▶ _Your assignment_
The full set of entries is to be returned word for word.

=== Begin Enclosure ===

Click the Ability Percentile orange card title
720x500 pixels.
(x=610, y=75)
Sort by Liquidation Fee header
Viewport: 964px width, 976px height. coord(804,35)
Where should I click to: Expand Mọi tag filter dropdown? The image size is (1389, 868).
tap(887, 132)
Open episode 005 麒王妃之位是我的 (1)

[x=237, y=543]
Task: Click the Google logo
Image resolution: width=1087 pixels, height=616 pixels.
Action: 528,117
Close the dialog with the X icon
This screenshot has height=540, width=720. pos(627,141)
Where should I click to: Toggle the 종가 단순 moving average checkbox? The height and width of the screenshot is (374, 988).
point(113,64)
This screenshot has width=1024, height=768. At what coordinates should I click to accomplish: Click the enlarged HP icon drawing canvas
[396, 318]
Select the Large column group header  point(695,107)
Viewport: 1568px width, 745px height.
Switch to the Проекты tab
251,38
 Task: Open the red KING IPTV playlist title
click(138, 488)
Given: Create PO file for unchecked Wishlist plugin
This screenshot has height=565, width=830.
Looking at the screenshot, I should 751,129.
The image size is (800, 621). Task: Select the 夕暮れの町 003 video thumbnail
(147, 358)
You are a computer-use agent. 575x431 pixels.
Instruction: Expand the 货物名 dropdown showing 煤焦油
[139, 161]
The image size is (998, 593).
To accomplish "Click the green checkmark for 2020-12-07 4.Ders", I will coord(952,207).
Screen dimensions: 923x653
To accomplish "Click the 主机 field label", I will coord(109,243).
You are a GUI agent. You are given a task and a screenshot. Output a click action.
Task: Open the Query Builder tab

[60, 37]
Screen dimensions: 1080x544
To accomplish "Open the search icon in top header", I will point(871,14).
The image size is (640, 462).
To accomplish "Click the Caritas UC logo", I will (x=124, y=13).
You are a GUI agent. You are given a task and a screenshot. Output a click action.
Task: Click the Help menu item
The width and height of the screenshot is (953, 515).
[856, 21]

=== End Enclosure ===

▶ _Exercise answer_
Click the Ability Percentile orange card title
720x500 pixels.
(x=610, y=75)
Sort by Liquidation Fee header
Viewport: 964px width, 976px height. coord(804,35)
Where should I click to: Expand Mọi tag filter dropdown? The image size is (1389, 868).
tap(887, 132)
Open episode 005 麒王妃之位是我的 (1)

[x=237, y=543]
Task: Click the Google logo
Image resolution: width=1087 pixels, height=616 pixels.
Action: 528,117
Close the dialog with the X icon
This screenshot has height=540, width=720. pos(627,141)
Where should I click to: Toggle the 종가 단순 moving average checkbox? The height and width of the screenshot is (374, 988).
point(113,64)
This screenshot has width=1024, height=768. At what coordinates should I click to accomplish: Click the enlarged HP icon drawing canvas
[396, 318]
Select the Large column group header  point(695,107)
Viewport: 1568px width, 745px height.
Switch to the Проекты tab
251,38
 Task: Open the red KING IPTV playlist title
click(138, 488)
Given: Create PO file for unchecked Wishlist plugin
This screenshot has height=565, width=830.
Looking at the screenshot, I should 751,129.
The image size is (800, 621). Task: Select the 夕暮れの町 003 video thumbnail
(147, 358)
You are a computer-use agent. 575x431 pixels.
Instruction: Expand the 货物名 dropdown showing 煤焦油
[139, 161]
The image size is (998, 593).
To accomplish "Click the green checkmark for 2020-12-07 4.Ders", I will coord(952,207).
Screen dimensions: 923x653
To accomplish "Click the 主机 field label", I will coord(109,243).
You are a GUI agent. You are given a task and a screenshot. Output a click action.
Task: Open the Query Builder tab

[60, 37]
Screen dimensions: 1080x544
To accomplish "Open the search icon in top header", I will point(871,14).
The image size is (640, 462).
To accomplish "Click the Caritas UC logo", I will (x=124, y=13).
You are a GUI agent. You are given a task and a screenshot. Output a click action.
Task: Click the Help menu item
The width and height of the screenshot is (953, 515).
[856, 21]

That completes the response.